--- START ---

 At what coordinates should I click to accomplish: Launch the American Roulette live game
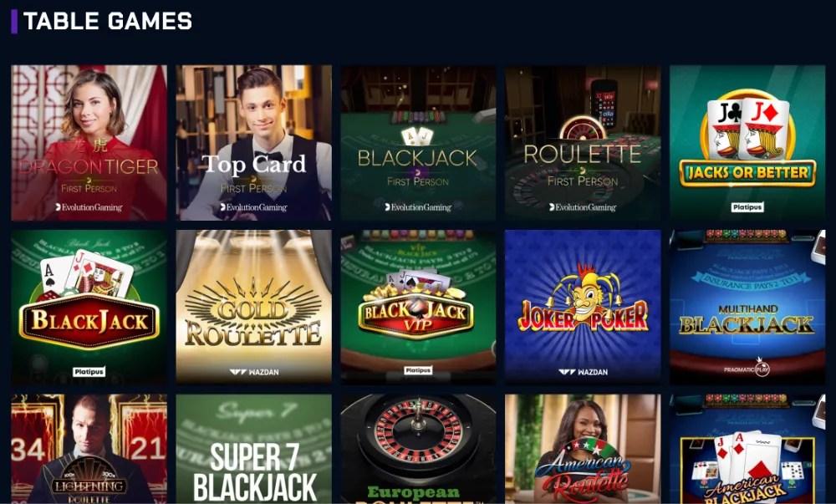tap(583, 449)
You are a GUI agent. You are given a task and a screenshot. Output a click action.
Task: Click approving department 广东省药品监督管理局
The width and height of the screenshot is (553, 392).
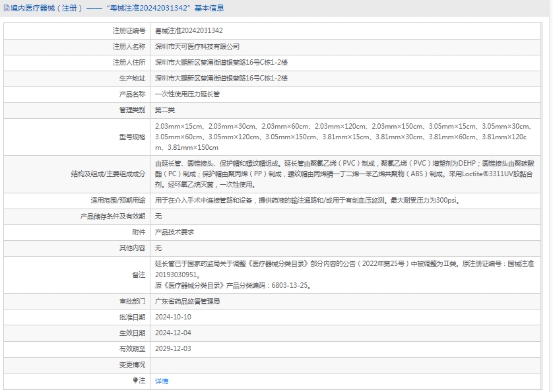click(187, 301)
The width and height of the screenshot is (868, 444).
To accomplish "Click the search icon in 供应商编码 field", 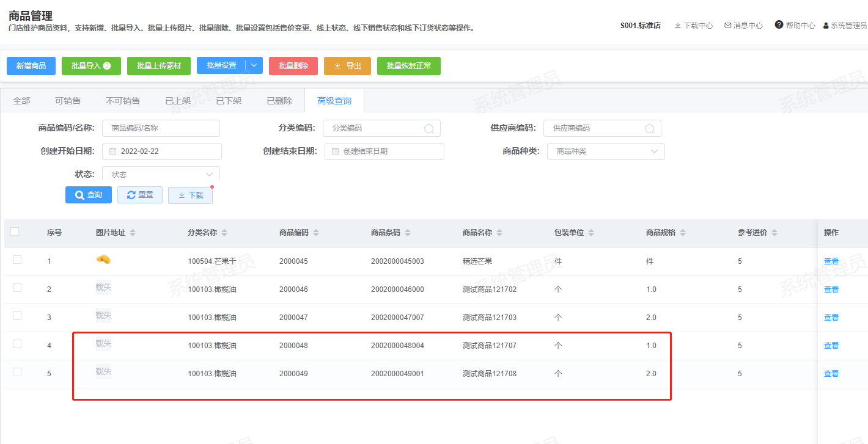I will pos(649,129).
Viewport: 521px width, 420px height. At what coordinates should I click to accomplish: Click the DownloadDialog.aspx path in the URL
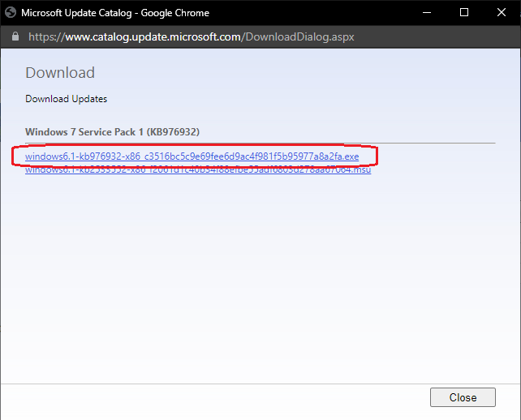(299, 37)
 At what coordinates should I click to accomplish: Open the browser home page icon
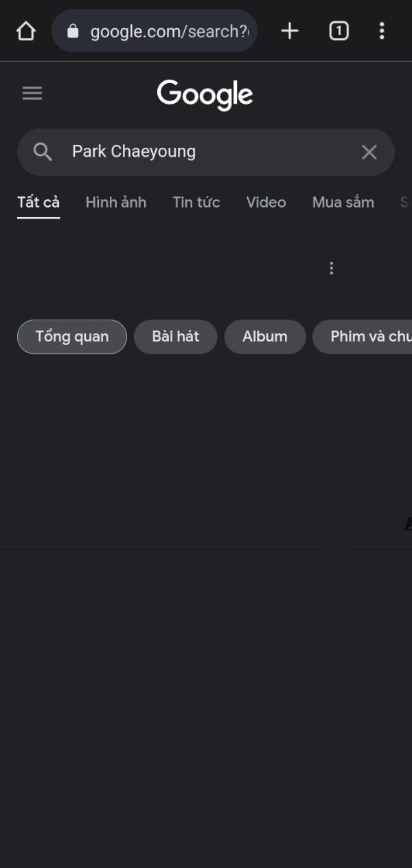pyautogui.click(x=25, y=31)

--- END ---

◆ WHAT YOU SHOULD DO
Your copy should hold exactly the lines from the line containing "At what coordinates should I click to accomplish: Open" through the last line of the listing above, both included, and no pictures.

◆ OUTPUT FOR THIS TASK
 At what coordinates should I click to accomplish: Open the browser home page icon
pyautogui.click(x=25, y=31)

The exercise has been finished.